Sunday, July 17, 2016

Date stamped



I remember talking with my college roommate about a decade or more ago about some research in my field that applied to his profession of counseling.  The published articles were about gender and language.  We specifically talked about the feminine characteristics of the "counseling session" as it existed at that time.  Years have intervened since then, so I thought that maybe the ideas from that time had been thought about more by those teaching counseling in the universities.

Until today... I saw a man who has been peripherally involved in counseling.  He filmed an interview with a female author because he liked a book that she had written.  His introduction to the filmed interview included a comment for men to listen because this woman was saying things that would help both men and women.

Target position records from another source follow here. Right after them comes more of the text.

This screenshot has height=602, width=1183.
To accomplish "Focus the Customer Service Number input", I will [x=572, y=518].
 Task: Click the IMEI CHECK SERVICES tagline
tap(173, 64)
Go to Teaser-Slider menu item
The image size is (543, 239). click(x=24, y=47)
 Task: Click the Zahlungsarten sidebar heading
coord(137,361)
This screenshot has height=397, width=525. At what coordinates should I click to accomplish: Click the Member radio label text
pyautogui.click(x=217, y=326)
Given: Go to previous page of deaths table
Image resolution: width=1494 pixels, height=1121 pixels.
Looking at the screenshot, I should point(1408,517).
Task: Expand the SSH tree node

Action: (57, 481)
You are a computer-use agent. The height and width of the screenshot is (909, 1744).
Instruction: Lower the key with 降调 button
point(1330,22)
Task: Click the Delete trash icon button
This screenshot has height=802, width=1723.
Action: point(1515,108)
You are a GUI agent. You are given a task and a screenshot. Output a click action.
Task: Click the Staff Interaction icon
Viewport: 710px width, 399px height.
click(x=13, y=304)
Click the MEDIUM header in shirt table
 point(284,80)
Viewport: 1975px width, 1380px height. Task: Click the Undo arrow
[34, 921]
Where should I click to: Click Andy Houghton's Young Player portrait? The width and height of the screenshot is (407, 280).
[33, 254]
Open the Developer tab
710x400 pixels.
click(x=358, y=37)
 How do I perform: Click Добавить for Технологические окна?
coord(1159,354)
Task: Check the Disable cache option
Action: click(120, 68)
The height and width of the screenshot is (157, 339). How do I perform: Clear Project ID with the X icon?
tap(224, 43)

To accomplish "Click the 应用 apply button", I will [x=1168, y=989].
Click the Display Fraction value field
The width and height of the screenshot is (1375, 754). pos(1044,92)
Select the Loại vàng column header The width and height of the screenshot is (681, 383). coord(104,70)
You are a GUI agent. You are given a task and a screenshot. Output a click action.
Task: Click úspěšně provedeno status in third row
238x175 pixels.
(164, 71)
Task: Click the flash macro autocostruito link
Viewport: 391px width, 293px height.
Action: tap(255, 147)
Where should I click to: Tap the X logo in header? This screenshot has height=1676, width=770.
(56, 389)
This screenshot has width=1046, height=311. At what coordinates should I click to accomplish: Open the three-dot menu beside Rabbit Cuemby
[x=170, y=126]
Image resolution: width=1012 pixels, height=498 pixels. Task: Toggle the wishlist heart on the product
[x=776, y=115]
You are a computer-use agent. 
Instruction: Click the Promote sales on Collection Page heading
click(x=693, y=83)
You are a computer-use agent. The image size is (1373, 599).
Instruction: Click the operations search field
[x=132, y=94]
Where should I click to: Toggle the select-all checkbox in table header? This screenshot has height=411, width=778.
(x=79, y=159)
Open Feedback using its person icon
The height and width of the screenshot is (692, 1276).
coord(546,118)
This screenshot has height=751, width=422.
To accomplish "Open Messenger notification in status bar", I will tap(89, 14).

First, if a man interviews a woman and feels the need to tell men in his audience not to tune out a message because the messenger is a woman, I know his psyche is stuck somewhere in a world before 1975.  That's never a good sign for up-to-the-minute information.  Second, if a man feels the need to suggest to other men who are already voluntarily listening to a filmed video clip that they need to listen, the man has a control issue or a low self esteem without going further.  I listened critically from that point on because his issue is not mine.  Third, if a man recommends a book that is based on anything close to a psychological premise and is written by a woman, I know he is thinking that the information is differently formatted from a male's general organizing pattern.  It is a signal that information is going to be based on personal experience without taking personality into account, and and it pervades what will be said.

My expectations didn't let me down.  I heard the woman speaking give a lot of personal experience, make mostly generalizations about transferrence of her experience to the audience at large, and no allowances were made for differing personalities among people.  The experience left me high and dry. While I am pretty sure universities have moved down the time continuum in how they teach psychology today, it was clear this man and woman were stuck in a time zone prior to the modern age.  Language acts as a date/time stamp on an event.  Fortunately, for this one, the amount of time was short, considering the context.  I escaped with my life this time.